WHAT IS IT: The Grameen Bank hands out microcredit, or very small loans, to the poverty-stricken people who do not qualify for loans from conventional banks. No collateral is needed and repayment is based on an honour system.
HOW DID IT START: In 1974, Yunus, then an economics professor recently returned from the United States, lent a total of $27 to 42 villagers who made bamboo furniture.
The loans, which were all paid back, allowed them to cut out the middlemen and purchase their own raw materials.
Emboldened by his experiment, Yunus won government approval in 1983 to open Grameen, Bengali for "rural."
WHY DO IT: Microcredit proponents believe these small loans are an effective means of alleviating poverty and stimulate the economy from the bottom up.
WHO QUALIFIES: Anyone can qualify, but they must belong to a five-member group.
Once the first two members begin to pay back their loans, the others can get theirs.
While there is no group responsibility for returning the loans, the bank believes it creates a sense of social responsibility, ensuring all members pay pack their loans.
DOES IT WORK: Grameen claims a 99 per cent repayment rate. According to a recent Grameen survey, 58 per cent of the families of Grameen borrowers have crossed the poverty line.
WHO OWNS THE BANK: The government of Bangladesh owns 6 per cent of the bank while the borrowers own the other 94 per cent.
WHAT ARE THE NUMBERS: The bank has handed out $ 5.72 billion (euro4.56 billion) since its inception to 6.61 million people and been repaid $ 5.07 billion (euro4.04).
Women account for 97 per cent of the loan takers.
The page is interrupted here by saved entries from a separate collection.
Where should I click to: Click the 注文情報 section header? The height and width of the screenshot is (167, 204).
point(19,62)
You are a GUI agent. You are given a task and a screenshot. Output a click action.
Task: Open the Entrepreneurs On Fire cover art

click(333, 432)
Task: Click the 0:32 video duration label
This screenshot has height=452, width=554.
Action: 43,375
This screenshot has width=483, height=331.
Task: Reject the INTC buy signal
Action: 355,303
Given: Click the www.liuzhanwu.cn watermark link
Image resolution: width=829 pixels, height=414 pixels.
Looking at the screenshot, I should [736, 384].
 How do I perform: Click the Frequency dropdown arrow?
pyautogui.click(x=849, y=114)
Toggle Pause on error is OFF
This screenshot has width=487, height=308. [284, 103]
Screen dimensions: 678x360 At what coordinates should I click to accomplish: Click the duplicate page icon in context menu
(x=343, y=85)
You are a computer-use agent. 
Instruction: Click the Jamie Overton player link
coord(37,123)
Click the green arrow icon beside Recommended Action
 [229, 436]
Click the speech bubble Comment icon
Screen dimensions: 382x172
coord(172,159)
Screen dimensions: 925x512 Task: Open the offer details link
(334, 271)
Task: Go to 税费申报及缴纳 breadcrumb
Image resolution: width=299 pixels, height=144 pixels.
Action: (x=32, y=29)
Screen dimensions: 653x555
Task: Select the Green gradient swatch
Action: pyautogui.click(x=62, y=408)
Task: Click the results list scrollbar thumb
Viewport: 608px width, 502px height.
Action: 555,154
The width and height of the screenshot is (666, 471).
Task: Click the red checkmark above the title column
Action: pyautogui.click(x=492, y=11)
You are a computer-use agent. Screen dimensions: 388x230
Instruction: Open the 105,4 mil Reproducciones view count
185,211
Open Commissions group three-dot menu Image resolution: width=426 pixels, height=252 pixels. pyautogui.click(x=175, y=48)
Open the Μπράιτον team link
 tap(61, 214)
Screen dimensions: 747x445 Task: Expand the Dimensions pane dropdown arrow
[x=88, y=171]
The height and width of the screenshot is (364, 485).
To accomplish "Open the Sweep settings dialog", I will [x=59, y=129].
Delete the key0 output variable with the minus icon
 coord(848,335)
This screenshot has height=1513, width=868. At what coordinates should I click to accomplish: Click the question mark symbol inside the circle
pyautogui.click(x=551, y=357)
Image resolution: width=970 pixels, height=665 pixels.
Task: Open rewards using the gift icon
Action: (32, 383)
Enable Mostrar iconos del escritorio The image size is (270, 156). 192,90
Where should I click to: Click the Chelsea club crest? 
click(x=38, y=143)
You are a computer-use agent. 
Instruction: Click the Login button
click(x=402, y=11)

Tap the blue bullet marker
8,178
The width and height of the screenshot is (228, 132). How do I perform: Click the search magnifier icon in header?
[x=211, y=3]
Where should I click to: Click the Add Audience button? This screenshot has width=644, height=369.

Grameen Bank has 2,226 branches, works in 71,371 villages and has a total staff of 18,795.
WHAT THE CRITICS SAY: Critics are skeptical about the 99 per cent repayment figure and charge that the system leads to the borrower becoming dependent on the loans.
Yunus has also been criticised for the level of interest rates that climb as high as 20 per cent for loans to businesses that generate income.